Японцы сражались с американцами на Тихом океане. В морском бою у острова Мидуэй принимали участие более ста военных кораблей. Из сообщений было ясно, что японский флот действовал гораздо активнее американских военно-морских сил. Тем не менее ничего не говорилось об окончательной победе японцев. Более того, создавалось впечатление, что исход сражения предрешила авиация и он оказался не очень удачным для морских сил Японии.
И все же это было настоящее морское сражение. До того еще никто не проводил морской операции такого размаха. И Герберу начинало уже казаться, что основные боевые действия в этой войне переместились на море.
Он заметил, что стал слабо ориентироваться в военных событиях на фронтах, что ему явно недостает бесед, которые проводились в гимназии, и он снова захотел услышать дельные советы и выводы доктора Феттера. Политзанятий на борту корабля не проводилось, люди жили одним днем, ни о чем не задумывались. Хансен, который, может быть, что-то и знал, держался замкнуто. Только раз он сказал Герберу, что в Советском Союзе Гитлер сломает себе шею. Гербер не поверил ему. Последние военные успехи противоречили этим мрачным прогнозам.
***Полученное из дома известие о смерти преподавателя географии Куле от паралича сердца очень огорчило Гербера. Этот человек с ясным умом, богатырского сложения, был самым любимым учителем Герхарда.

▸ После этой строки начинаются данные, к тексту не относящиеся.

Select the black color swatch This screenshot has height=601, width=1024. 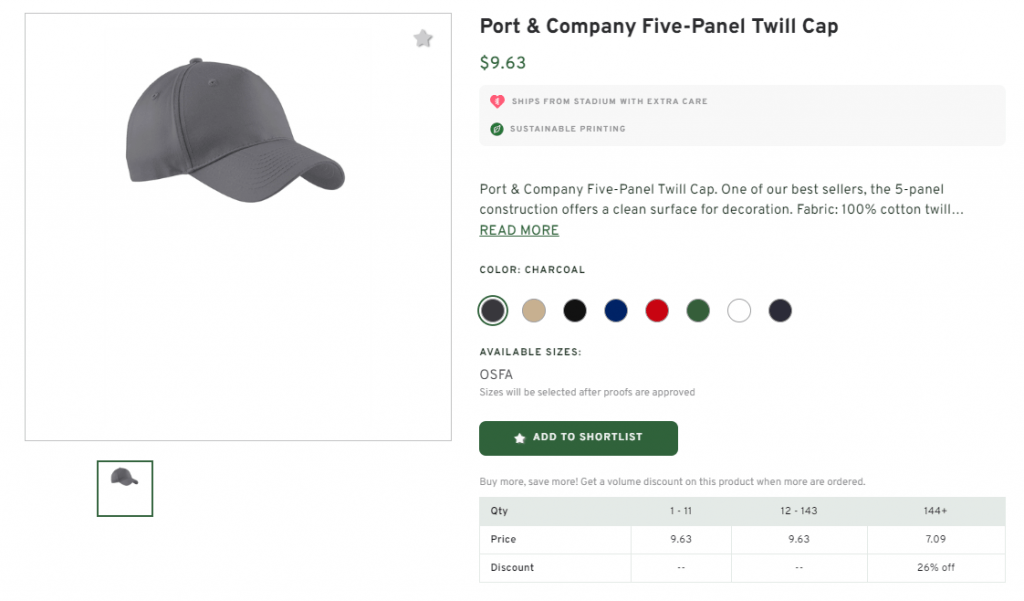[x=575, y=310]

Что же говорил Куле о Северной Франции? Там жили бретонцы — это, собственно говоря, кельты, которые происходили не от французов, а, скорее всего, от ирландцев и шотландцев. Говорят, что в Бретани до сих пор есть старые люди, которые не знают ни одного слова по-французски. Герхард сожалел, что с ним нет Хельмута Коппельмана, который определенно собрал бы массу материала об этой стране и ее людях. Теперь Герхарду представлялась возможность сделать все это самому. В городе он купил маленькую книжку о Франции, типа путеводителя, с цветными иллюстрациями. Из нее он узнал, что в прежние времена рыбаки из Сен-Мало на парусных судах ходили ловить треску далеко на север и продавали ее даже в Испании и Италии. Но все же более прибыльным делом было пиратство, и в этом отношении жители Сен-Мало прославились далеко за пределами Франции. Нередко они, занимаясь разбоем, захватывали суда с индиго или какао, сахаром или табаком. Такие трофеи потом легко было продать на рынках.

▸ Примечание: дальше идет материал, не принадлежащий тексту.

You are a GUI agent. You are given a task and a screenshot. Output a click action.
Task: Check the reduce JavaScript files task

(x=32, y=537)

Удачливые пираты пользовались большим почетом у своих сограждан, так как они приносили городу большой доход. Самым знаменитым пиратом был Робер Сюркуф, который при Наполеоне служил на флоте и занимался каперством. В гимназии Гербер с большим интересом слушал рассказы о Сюркуфе. Здесь, в Сен-Мало, Герхард увидел поставленный недалеко от крепостных ворот памятник этому человеку.
В каждой главе книги давалось подробное описание национальной кухни разных стран и известных городов мира, и это заинтересовало Герхарда больше, чем помещенные в ней исторические сведения. Он прочел, что Бретань являлась раем для любителей рыбы, устриц, омаров, лангустов и прочих деликатесов, о которых юноша знал только понаслышке. Сен-Мало славился тюрбо — жареной камбалой, приготовленной с пикантным грибным соусом. У Герхарда потекли слюнки.
В следующее увольнение Гербер уговорил Альтхофа и Шабе пойти с ним поесть. На этот раз даже Герд Кноп присоединился к ним. Они наугад переступили порог одного из многочисленных ресторанчиков. Гербер решил блеснуть своими новыми знаниями и заказал тюрбо.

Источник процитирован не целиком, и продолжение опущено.